◆ Dokumentauszug ◆
Was steckt für Cunningham hinter dem Los-Prinzip?
Cunningham wollte das Werk aus den Fängen des persönlichen Ausdrucks des Künstlers befreien. Indem er sich dem Los unterwirft, räumt er dem Tanzwerk eine grössere Vielfalt ein, als wenn er seinen Vorlieben und eingefahrenen Abläufen “intuitiv” folgt. Er steht deshalb dem natürlich Empfundenen skeptisch gegenüber. Merce verwirft so die unlängst erst von den Verfechtern des freien Tanzes wiederentdeckte psychologische Motiviertheit von Bewegungen. Und gewinnt dafür eine Maschinerie unerwarteter Abläufe überraschend kombinierter Gliedmassen.
Merce und die Klassik
Jede Art von Bewegung interessierte Merce. Er fühlte sich bei Martha Graham nicht ausgelastet. Sie merkte dies und schickte ihn zur American Ballet School, dem feindlichen Lager der Klassik. “Was führt Dich hierher?” fragte auch prompt der Direktor, der Förderer George Balanchines und dessen neoklassischen Balletts. “Das Tanzen an sich”, war die Antwort. Merce verbreiterte sein Bewegungsrepertoir, indem er sich das Vokabular der klassischen Technik einverleibte. Dennoch, unweigerlich halten damit geometrische Linien (gestreckte Beine, ovale Arme) und Symetrien Einzug in sein Schaffen. Kein Problem! Der Würfel wird das alles durchmischen. Merce dekomponiert überkommene Figuren wie eine Arabesque: er fügt dem hinten horizontal gestreckten Spielbein einen nach vor geneigten, gewölbten Oberkörper hinzu. Was nützt es der tradierten Figur, wenn die Arme brav in der “1. Position” sich runden, der Kopf aber hängt? Eigentlich könnte das Ballet sich bedanken. Cunningham hat ihm ein fünftes Gliedmass beschert: neben Armen und Beinen den Rumpf. Auch dieser habe Gelenke, meint Merce, - die Wirbel. Mit ihnen kann das neue Gliedmass 5 Positionen dem Ballett anscheinend beisteuern (wie die fünf jeweils der Arme und Beine): die Aufrechte, die Krümmung nach vorne, Biegung nach hinten, die Verdrehung und Neigung. Wie auch immer.

◆ Anweisungen ◆
[a] An welche Schule schickte Martha Graham laut dem Auszug über Merce Cunningham ihn, als sie merkte, dass er bei ihr nicht ausgelastet war?
[b] Schreiben Sie den Auszug über Merce Cunningham und das Ballett im Anschluss an seinen letzten Satz weiter.

◆ Datenauszug ◆
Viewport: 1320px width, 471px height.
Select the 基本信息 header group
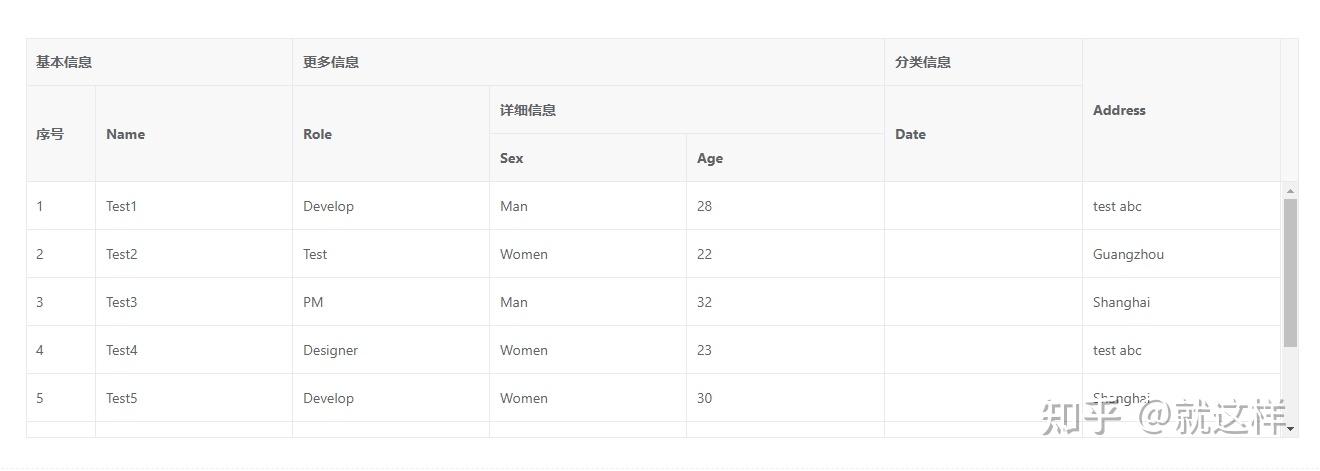64,62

◆ Antworten je Aufgabe ◆
[a] An die American Ballet School.

[b]
Der Cunningham-Stil
Aus all dem setzt sich Cunninghams Stil zusammen: 1. Die pietätlose Demontage jeden Stils, des modernen wie des klassischen, aber auch des Steptanzes oder der Folklore aus Neugier auf seine Elemente. 2. Ihre erneute Zusammenfügung, so überraschend wie nur möglich. 3. Die Dynamik. Auch diese unterliegt dem Prinzip der Dekonstruktion (ein Begriff, der später dem berühmten Choreographen William Forsythe zugewiesen wird). Die Dynamik entfaltet sich nicht aus einer elementaren Körpererfahrung wie dem Atmen, das sich organisch in eine Kontraktion-und-Auflösung (Graham) oder ein Fallen-und-Zurückprallen (Humphrey) auswächst. Cunningham ist da ganz postmodern. Er nimmt alles, was gegeben ist. So scheut er auch nicht, die Motorik der Tierwelt zu verwerten. Ein nervöser Vogelkopf findet sich ebenso in seinem Tanz wie sich reibende und stelzende Storchbeine.
Indem seine Stücke offiziell keiner inneren Logik folgen, die Anzahl, Formation und Platzierung der Tänzer keinen choreographischen Richtlinien und auch keinen inhaltlichen Zwängen folgen, braucht zu seinem Ensemble-Stil nur bemerkt zu werden: jeder ist in seiner Gruppe gleichwertig und hat mal ein Solo, so wie auch jeder Platz auf der Bühne gleichwertig ist. Ob ein Solo hinten in der Ecke passiert und die Gruppe sich davor positioniert, ist dem Würfel überlassen. (Wie soll man einen solchen Zufall aber bemerken?) Die Simultaneität des Geschehens auf der Bühne wird zur Tugend.
Einen Fremdkörper gab es allerdings durchweg im Oeuvre von Cunningham, bekunden langjährige Tänzer seiner 1953 gegründeten Companie. Und das ist Merce selbst. Als ob er die eigenen Bewegungen nie in das Losverfahren eingespeist hätte und somit auch nicht zufällig auf der Bühne mit den anderen zur Deckung kam. Er stach meist vom Ensemble ab, eine “Alienation”, wie manche es nennen. Eine Inkonsequenz oder ein Kontrapunkt? Was immer, es verstärkte sich mit seiner zunehmenden Arthrose. Paradoxerweise können zeitgenössische Choreographen, die seinen formalen Spielen, dem eigentlichen Cunningham-Stil, nicht mehr viel abgewinnen können, in seiner krankhaften unentzifferbaren Körpersprache viel Spannendes entdecken.